Oof, I am not posting as much as I had expected I would. My time in Japan is already more than half over.

Lately I've been hanging out in camera stores around Tokyo. I finally figured out that the Yodobashi Camera in Shinjuku is a compound spread around several streets within a small area. Despite that, they did not have the stationary component which their Akihabara branch posesses, where Friday I caved in and bought a folding fan to compensate for the end of the rainy season and the the true start of summer.

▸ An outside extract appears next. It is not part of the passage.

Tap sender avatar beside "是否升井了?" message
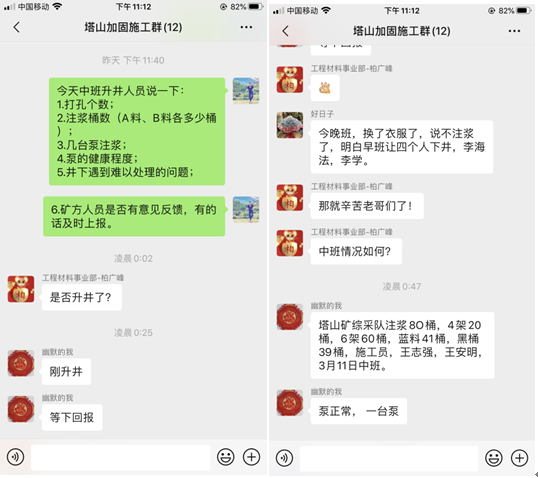 21,289
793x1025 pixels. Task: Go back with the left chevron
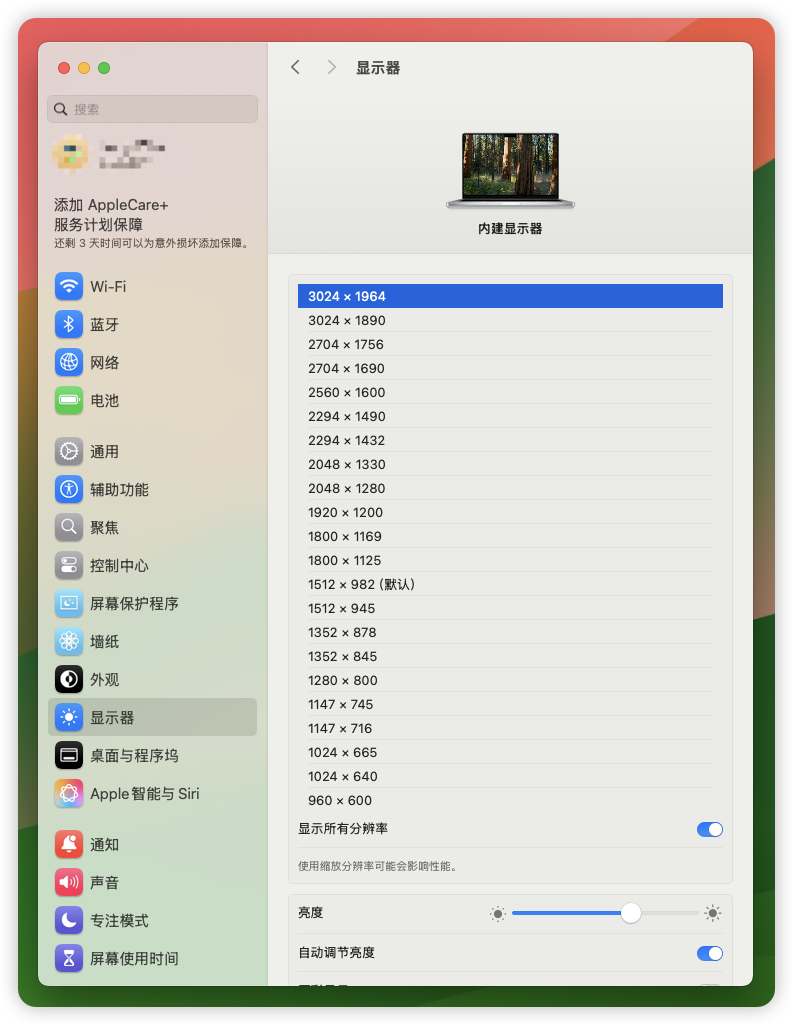pyautogui.click(x=295, y=67)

Somehow, despite wandering aimlessly through Electric Town, I realized that more than anything I want to buy a camera, and old camera. One that uses film. Imagine that. Yodobashi and Bic both carry the overpriced Holga and Diana crap-boxes that I could find in the Urban Outfitters in New Haven, but they also both carry 135mm, non-SLR, extremely expensive Fujifilm rangefinders. I was taken with them, and thought of buying the cheaper Natura Classica until I realized that I had subconsciously removed one zero too many from the price in yen, thinking a $330 camera a steal at $33. Damn. The more expensive, "professional" (I suppose) camera was about double that.

Yet in a strange, long-but-extremely-narrow store in Electric Town, a store devoted to selling the most unglamourous of electric (not electronic) components, there was a second floor filled with fascinating used gadgets. National brand radios, a Famicom in the box, an ancient portable Sony b/w set, those tin robots (replicas?), it was a retro-nerd's paradise. Amongst it all, there were even used cameras, from the horribly useless earliest of digital cameras to a Nikon F, still a pricey and high-quality device. In one cabinet, there were several old rangefinders, Olympus and Canon, and a sign stated that all of them were... something unreadable. I hoped that such beautiful toys were not... broken. I asked the man in the store. "Over there there are cameras; there's something written but I cannot read it.... I don't know if they work or not...."

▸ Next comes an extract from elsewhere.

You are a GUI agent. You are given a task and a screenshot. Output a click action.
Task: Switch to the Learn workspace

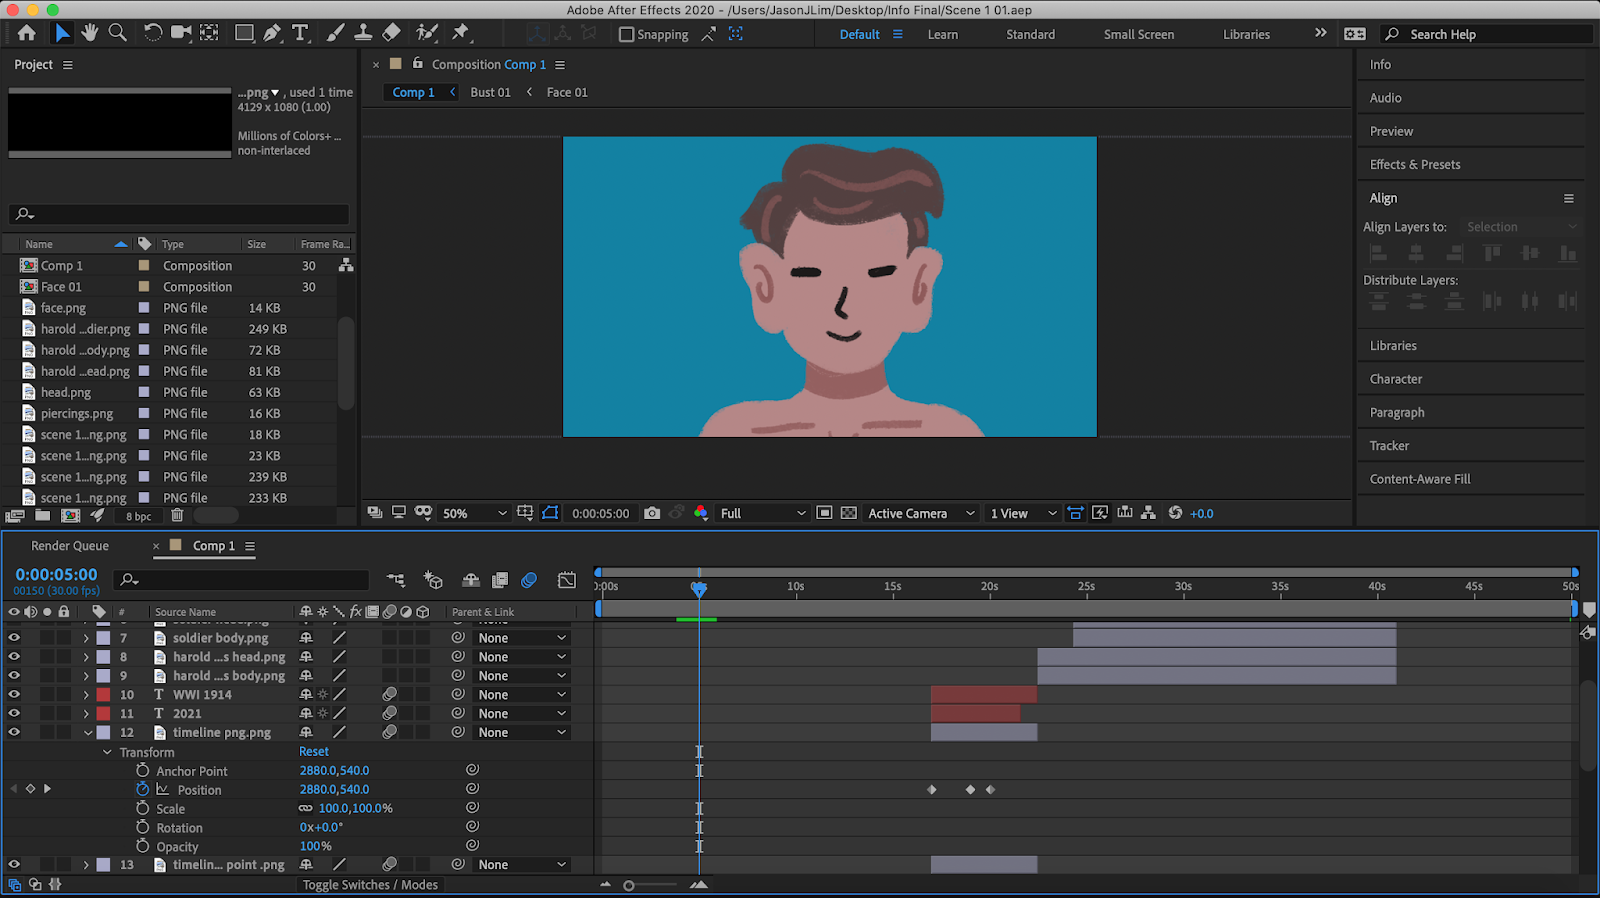tap(942, 34)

Ah, the fine line between directness and impoliteness. I didn't know the polite way to ask directly for help, so I had to rely on vague statements until the man eventually helped me out. Naturally, the $30 vintage cameras did not work. Just as well, I have a digital camera that serves my needs just fine.

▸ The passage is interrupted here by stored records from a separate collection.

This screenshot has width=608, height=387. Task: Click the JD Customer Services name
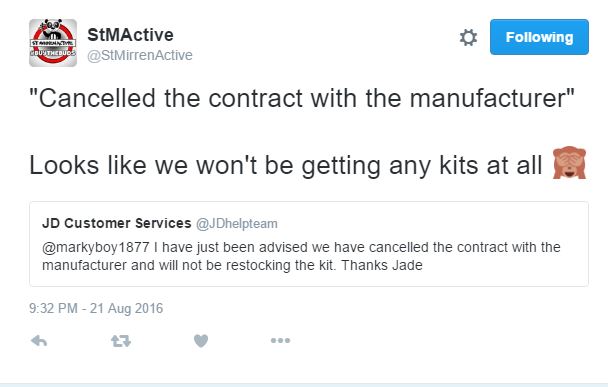click(117, 223)
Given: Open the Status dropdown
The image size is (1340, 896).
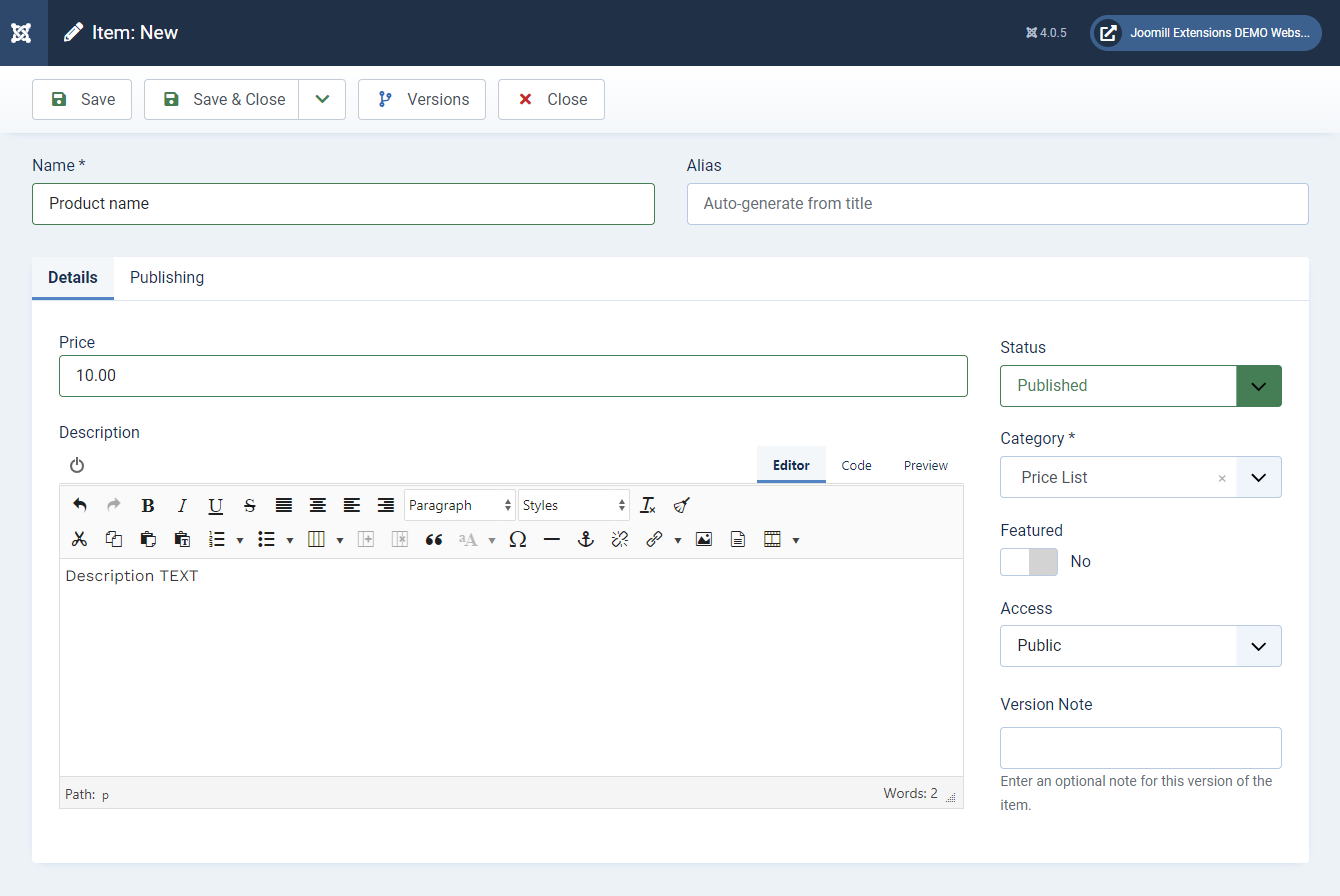Looking at the screenshot, I should [1140, 386].
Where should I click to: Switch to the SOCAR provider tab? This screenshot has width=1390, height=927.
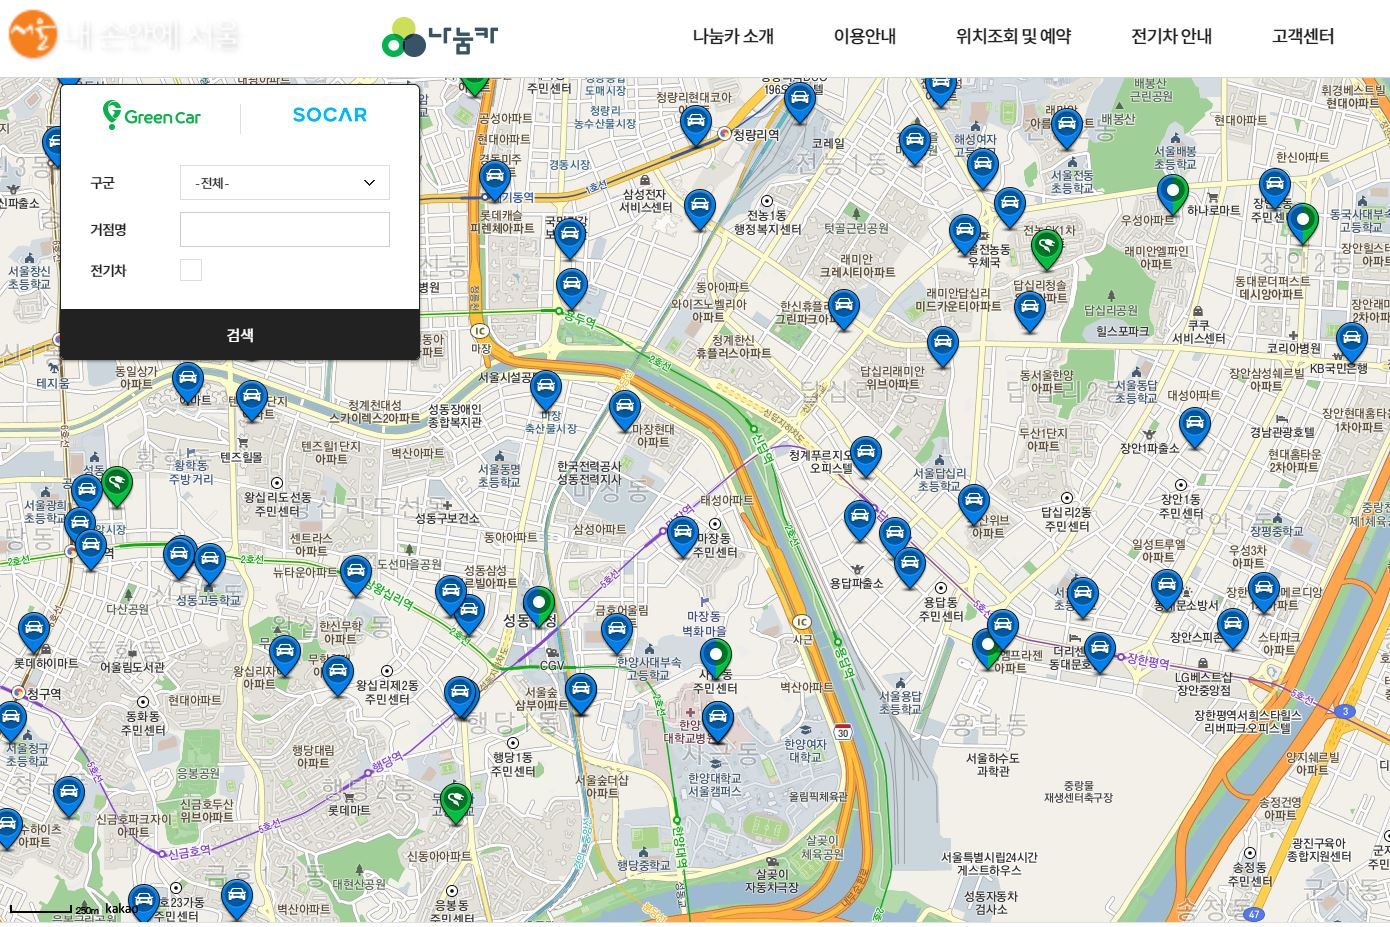point(330,116)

Japan is teaching me the truth in the statement that small is beautiful. I am a country boy at heart and any city, especially one as big as Tokyo (as big as they get) will wear me down after all. Yet I love that Tokyo strikes a balance between compactness and sprawl. The city may stretch out for as far as I can see, even from the top of the Metropolitan Government Building, yet it's so incredibly developed. The city is dense - if it had been an American city it surely would cover the whole of Honshu. After a rough introduction to dorm life I am learing to love living in a small space. Even now, I can barely remember my family home in California. When I showed my host family a satellite photo they all thought it was quite big. Though we live in a much less dense rural area, the house itself is smaller than average, and I assured my host parents that my home was modest by American standards. That may be so, but I am slowly forgetting the American standards.

My host family lives entirely in a tiny apartment, bigger than the one I am alone in, but undoubtedly with less space per person. My host mother seemed desirous of more space and I can certainly understand why, but personally I am more and more interested in living in a small space. The problem arises when I wonder where I want to live in the future. I appreciate the conveniences and the excitement that a city like Tokyo has to offer. Unfortunately, there may not be any other city in the world that can possibly live up to the standard Tokyo has set.